Tudo era verde, não só o sinal. Fachadas e letreiros, tantos; lojas e clínicas,
verduras e frutas na feira noturna; a fileira de luzes que as sinaleiras
formavam rua afora, que ao longe compunham quase um risco verde e aceso,
brilhante. Um risco verde no céu da noite. O verde da esperança. Cheguei a me
perguntar se o verde era a cor predominante nos estabelecimentos daquela
avenida larga e tão sem cor, ou se era só a minha percepção que estava tão
direcionada, mas segui, no piloto automático, sem calcular meu próprio
combustível, pensando em tudo, pensando na vida, na sua fragilidade e na sua brevidade. O corpo seguia, mas a cabeça
voava para a Colômbia, longe, triste, com escala em Chapecó. Eu que de certa forma
respiro o futebol, dos gramados verdes, naquele momento respirava o vazio, que
estava amarrado no nó da garganta, mas que não me deixava parar – minhas pernas
seguiam, vestindo aquela calça verde surrada, que uso umas duas vezes na
semana. O que passava na minha cabeça era que havia mais ou menos vinte e
quatro horas, um outro risco verde no céu da noite entristecia o mundo. Aquela
enorme ave de metal riscava o céu colombiano e em uma trágica descida se
chocava contra o verde nativo, a mata fechada, sob o choro agressivo das nuvens
negras, abreviando o sonho e a verde esperança de muitas vidas. E eu nem
conhecia essas vidas de perto, mas acompanhava muitas delas de longe, torcia,
xingava, comemorava, como se fossem todas minhas amigas próximas. Aquilo me
destruiu. Tudo se destruiu. As vidas, as famílias, a mata, o avião, os
apaixonados por futebol, e todos os seres humanos que têm algum amor no coração.

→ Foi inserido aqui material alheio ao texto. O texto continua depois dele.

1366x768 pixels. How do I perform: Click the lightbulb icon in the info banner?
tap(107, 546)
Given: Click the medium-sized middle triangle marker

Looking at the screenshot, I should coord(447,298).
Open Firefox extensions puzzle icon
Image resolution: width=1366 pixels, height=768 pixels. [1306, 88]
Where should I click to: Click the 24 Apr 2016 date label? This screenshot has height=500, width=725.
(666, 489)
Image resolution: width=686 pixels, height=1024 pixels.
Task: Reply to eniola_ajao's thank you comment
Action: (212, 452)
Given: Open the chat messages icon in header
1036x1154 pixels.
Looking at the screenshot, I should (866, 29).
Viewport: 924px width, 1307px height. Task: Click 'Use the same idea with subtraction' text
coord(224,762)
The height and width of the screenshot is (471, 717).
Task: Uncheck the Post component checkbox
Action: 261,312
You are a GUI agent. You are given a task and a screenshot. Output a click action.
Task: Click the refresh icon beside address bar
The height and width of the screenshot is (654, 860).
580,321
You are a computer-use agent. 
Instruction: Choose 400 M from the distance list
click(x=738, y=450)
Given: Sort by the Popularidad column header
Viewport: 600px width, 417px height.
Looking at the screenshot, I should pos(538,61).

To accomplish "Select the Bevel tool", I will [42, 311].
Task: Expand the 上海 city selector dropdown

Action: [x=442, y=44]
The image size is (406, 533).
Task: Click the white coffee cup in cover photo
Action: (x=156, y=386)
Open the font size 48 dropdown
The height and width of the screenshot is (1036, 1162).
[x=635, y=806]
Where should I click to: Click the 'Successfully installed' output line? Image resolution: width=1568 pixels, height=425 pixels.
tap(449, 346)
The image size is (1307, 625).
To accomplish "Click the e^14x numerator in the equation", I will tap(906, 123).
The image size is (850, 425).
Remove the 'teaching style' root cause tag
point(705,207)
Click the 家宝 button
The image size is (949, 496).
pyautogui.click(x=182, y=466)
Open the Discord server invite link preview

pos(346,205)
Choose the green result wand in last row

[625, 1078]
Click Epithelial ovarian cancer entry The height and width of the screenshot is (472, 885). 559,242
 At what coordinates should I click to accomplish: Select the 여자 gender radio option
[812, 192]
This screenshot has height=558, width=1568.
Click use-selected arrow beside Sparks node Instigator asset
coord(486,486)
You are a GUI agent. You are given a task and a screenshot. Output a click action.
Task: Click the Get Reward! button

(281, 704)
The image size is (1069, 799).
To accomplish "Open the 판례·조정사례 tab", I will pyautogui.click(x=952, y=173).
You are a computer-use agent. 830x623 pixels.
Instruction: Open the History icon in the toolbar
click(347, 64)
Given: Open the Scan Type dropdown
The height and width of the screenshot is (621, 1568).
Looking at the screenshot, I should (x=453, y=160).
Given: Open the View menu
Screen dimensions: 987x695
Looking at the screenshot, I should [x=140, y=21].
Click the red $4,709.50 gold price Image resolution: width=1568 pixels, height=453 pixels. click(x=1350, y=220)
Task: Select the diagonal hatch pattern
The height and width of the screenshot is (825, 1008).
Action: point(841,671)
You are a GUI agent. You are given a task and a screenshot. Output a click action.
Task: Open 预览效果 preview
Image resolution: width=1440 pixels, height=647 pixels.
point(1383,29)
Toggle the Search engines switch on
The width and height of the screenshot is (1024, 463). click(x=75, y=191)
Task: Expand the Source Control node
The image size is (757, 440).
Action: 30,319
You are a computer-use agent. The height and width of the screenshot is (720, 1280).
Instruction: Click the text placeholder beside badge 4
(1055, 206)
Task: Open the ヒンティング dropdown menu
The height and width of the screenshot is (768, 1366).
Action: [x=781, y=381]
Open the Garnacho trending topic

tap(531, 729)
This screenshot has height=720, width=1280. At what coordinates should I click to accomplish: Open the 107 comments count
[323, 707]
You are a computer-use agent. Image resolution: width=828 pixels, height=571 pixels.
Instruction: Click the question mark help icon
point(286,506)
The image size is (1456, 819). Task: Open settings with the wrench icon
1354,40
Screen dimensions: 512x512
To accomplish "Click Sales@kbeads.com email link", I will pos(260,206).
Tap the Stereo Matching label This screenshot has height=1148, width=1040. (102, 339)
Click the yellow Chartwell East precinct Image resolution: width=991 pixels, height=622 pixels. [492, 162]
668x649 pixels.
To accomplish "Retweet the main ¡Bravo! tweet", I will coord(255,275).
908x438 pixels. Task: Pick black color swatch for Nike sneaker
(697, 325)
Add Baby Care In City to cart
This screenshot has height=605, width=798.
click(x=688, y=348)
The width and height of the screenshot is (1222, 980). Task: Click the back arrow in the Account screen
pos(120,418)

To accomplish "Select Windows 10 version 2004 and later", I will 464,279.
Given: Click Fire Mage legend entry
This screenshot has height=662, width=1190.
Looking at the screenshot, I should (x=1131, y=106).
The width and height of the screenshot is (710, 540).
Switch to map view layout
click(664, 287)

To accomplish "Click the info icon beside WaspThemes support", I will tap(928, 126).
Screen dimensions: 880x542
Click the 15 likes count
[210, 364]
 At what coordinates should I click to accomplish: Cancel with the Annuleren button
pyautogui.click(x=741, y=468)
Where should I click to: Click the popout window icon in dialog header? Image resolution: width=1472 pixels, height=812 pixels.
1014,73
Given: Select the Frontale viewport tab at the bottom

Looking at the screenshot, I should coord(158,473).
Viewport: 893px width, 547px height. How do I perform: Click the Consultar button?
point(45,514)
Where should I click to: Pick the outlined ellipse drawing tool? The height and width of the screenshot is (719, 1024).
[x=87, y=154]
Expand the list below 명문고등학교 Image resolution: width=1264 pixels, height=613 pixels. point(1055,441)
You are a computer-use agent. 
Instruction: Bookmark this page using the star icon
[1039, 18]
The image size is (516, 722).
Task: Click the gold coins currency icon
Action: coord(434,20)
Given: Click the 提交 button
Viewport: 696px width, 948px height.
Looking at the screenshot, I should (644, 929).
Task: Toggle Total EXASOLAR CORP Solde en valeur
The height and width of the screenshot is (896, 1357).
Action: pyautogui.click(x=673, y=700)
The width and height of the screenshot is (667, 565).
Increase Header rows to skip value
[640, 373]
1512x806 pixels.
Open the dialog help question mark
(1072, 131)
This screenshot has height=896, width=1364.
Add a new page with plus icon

Doía pensar em tudo, ver as imagens daquele buraco no verde escuro, destroços e
malas, uniformes e acessórios verdes espalhados por todo o lado. Eu segui meu
caminho, mas em determinado momento, todo esse aperto no peito – que agora
volta enquanto despejo tudo nessas linhas – subiu até o meu próprio céu e então
rolou olhos afora, num desabafo em colo virtual, desesperado e ligeiro. Cheguei em casa uma hora
depois, como em todas as noites; a minha viagem saiu como o esperado, minha
família me recebeu em casa, minha vida não foi interrompida violentamente pelo
destino. Tive a sorte que muitos não tiveram. Mas continuo pensando,
diariamente, que na noite anterior àquela minha caminhada noturna, o verde de
setenta e uma esperanças desbotou para sempre.